Mario Ohoven

Mario Ohoven: "Ein Embargo oder ähnliche Zwangsmaßnahmen gegen Russland würden vor allem viele der exportorientierten deutschen Mittelständler treffen." - Bild: BVMW/Youtube

“Bei einem Wirtschaftskrieg mit Russland gäbe es nur Verlierer”, konstatierte diese Woche etwa der Präsident des Bundesverbandes mittelständische Wirtschaft, Mario Ohoven, gegenüber dem Tagesspiegel.

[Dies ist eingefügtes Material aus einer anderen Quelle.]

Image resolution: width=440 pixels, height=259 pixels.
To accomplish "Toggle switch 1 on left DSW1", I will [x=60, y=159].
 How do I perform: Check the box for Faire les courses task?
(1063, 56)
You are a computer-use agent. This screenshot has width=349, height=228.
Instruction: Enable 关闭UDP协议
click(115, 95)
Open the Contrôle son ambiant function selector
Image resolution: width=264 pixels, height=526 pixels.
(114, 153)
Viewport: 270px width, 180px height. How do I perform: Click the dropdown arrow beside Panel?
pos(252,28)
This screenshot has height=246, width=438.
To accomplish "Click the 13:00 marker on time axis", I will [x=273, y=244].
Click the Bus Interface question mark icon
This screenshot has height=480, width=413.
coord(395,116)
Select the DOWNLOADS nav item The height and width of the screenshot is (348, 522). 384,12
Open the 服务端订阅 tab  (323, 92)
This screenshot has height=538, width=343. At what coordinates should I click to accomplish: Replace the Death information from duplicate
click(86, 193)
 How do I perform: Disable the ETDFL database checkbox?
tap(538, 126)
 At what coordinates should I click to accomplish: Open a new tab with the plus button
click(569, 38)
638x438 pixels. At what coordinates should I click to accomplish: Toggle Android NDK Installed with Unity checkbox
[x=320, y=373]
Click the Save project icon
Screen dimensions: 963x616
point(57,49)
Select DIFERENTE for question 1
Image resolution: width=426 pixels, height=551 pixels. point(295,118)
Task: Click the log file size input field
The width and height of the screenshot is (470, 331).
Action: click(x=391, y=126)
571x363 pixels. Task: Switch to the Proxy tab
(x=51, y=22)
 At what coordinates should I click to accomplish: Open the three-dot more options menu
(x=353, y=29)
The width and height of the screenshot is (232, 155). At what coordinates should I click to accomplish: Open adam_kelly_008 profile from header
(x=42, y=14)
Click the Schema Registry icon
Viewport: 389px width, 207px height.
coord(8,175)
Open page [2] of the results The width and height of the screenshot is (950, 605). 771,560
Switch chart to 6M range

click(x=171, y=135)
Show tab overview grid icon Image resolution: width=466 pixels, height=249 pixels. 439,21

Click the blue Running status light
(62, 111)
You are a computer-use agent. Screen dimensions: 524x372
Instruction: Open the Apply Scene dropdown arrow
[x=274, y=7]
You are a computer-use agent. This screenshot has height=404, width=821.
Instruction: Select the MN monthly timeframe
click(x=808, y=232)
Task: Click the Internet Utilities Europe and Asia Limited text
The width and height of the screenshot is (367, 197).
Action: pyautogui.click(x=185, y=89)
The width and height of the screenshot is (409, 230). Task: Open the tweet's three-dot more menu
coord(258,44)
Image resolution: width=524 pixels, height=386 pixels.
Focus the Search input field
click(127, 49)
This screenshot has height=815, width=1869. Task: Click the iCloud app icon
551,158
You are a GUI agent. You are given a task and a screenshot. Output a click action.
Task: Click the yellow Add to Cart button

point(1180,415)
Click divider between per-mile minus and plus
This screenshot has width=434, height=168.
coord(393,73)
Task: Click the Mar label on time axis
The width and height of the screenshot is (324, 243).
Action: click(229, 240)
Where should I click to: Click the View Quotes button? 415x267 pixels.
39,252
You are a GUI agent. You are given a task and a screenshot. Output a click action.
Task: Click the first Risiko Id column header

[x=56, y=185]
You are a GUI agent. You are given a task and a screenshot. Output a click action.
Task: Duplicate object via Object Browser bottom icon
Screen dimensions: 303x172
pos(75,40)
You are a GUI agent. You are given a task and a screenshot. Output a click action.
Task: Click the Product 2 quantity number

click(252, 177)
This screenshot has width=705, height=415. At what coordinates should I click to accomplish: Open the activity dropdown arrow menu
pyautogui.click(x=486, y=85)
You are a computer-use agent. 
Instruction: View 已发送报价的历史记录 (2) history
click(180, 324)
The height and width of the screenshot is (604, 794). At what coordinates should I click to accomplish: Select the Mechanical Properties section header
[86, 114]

Ein Embargo oder ähnliche Zwangsmaßnahmen gegen Russland würden aus Sicht des Branchenspezialisten vor allem viele der exportorientierten deutschen Mittelständler treffen.

Denn: Die Mehrzahl der etwa 6.300 deutschen Unternehmen, die sich auf dem russischen Markt engagieren, sind laut Ohoven Klein- und Mittelbetriebe. 98 Prozent der rund 350.000 deutschen Exporteure seien mittelständische Firmen, und auf jede vierte Firma davon würden Wirtschaftssanktionen zurückschlagen.

Ganz ähnlich sieht das auch der Verband Deutscher Maschinen- und Anlagenbau (VDMA): ?Die in Russland engagierten deutschen Unternehmen werden schon jetzt stark von der schlechten Wirtschaftsentwicklung in Russland belastet?, weiß Monika Hollacher, VDMA-Expertin für Außenwirtschaft.

Von Januar bis April sei das Russlandgeschäft deutscher Maschinen- und Anlagenbauer um fast ein Fünftel im Vergleich zum Vorjahreszeitraum eingebrochen.